Culture & Individual Collapse
A culture or individual with a weak base can stand only when the pressure on it is not too great. As an illustration, let us think of a Roman bridge. The Romans built little humpbacked bridges over many of the streams of Europe. People and wagons went over these structures for centuries, for two millennia. But if people today drove heavily loaded trucks over these bridges, they would break. It is this way with the lives and value systems of individuals and cultures when they have nothing stronger to build on than their own limitedness, their own finiteness. They can stand when pressures are not too great, but when pressures mount, if then they do not have sufficient base, they crash—just as the Roman bridge would case in under the weight of a modern six-wheeled truck. Culture and the freedoms of people are fragile. Without a sufficient base, a when such pressures come only time is needed—and often not a great deal of time—before there is a collapse.

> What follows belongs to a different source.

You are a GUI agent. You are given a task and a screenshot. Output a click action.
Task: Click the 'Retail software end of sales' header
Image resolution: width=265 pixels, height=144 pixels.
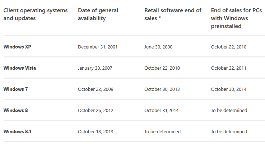coord(173,14)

Christians In The Arena In Rome
Perhaps no one has represented more vividly to our generation the inner weakness of imperial Rome than has Fellini (1920-) in his film Satyricon. He reminds us that the classical world is not to be romanticized, but that it was both cruel and decadent as it came to the logical conclusion of its world view.
Rome was cruel, and its cruelty can perhaps be best pictured by the events which took place in the arena in Rome itself. People seated above the arena floor watched gladiator contests and Christians thrown to the beasts. Let us not forget why the Christians were killed. They were not killed because they worshipped Jesus. Various religions covered the whole Roman world. One such was the cult of Mithras, a popular Persian form of Zoroastrinaism which had reached Rome by 67 B.C. Nobody cared who worshipped whom so long as the worshipper did not disrupt the unity of the state, centred in the formal worship of Caesar. The reason the Christians were killed was because they were rebels. This was especially so after their growing rejection by the Jewish synagogues lost for them the immunity granted to the Jews since Julius Caesar's time.
We may express the nature of their rebellion in two ways, both of which are true.

The One and Only God
First, we can say they worshipped Jesus as God and they worshipped the infinite-personal God only. The Caesar's would not tolerate this worshipping of the one God only. It was the unity of the state during the third century and during the reign of Diocletian (248-305), when people of the higher classes began to become Christians in larger numbers. If they had worshipped Jesus and Caesar, they would have gone unharmed, but they rejected all forms of syncretism. They worshipped the God who had revealed himself in the Old Testament, through Christ, and in the New Testament which had gradually been written. And they worshipped him as the only God. They allowed no mixture: All other Gods were seen as false gods.

God's Revelation
We can also express in a second way why the Christians were killed: No totalitarian authority nor authoritarian state can tolerate those who have an absolute by which to judge that state and its actions. The Christians has that absolute in God's revelation. Because the Christians has an absolute, universal standard by which to judge not only personal morals but the state, they were counted as enemies of totalitarian Rome and were thrown to the beasts.

The Late Empire
Apathy was the chief mark of the late Empire. As the Roman economy slumped lower and lower, burdened with an aggravated inflation and a costly government, authoritarianism increased to counter the apathy. Since work was no longer done voluntarily, it was brought increasingly under the authority of the state, and freedoms were lost. So, because of the general apathy and its results, and because of oppressive control, few thought the old civilization worth saving.
Rome did not fall because of external forces such as the invasion by the barbarians. Roma had no sufficient inward base; the barbarians only completed the breakdown—and Rome gradually became a ruin.


Reference: How Should We Then Live? by Francis A. Schaeffer, Pages 20-21, 23-24, 26, 29.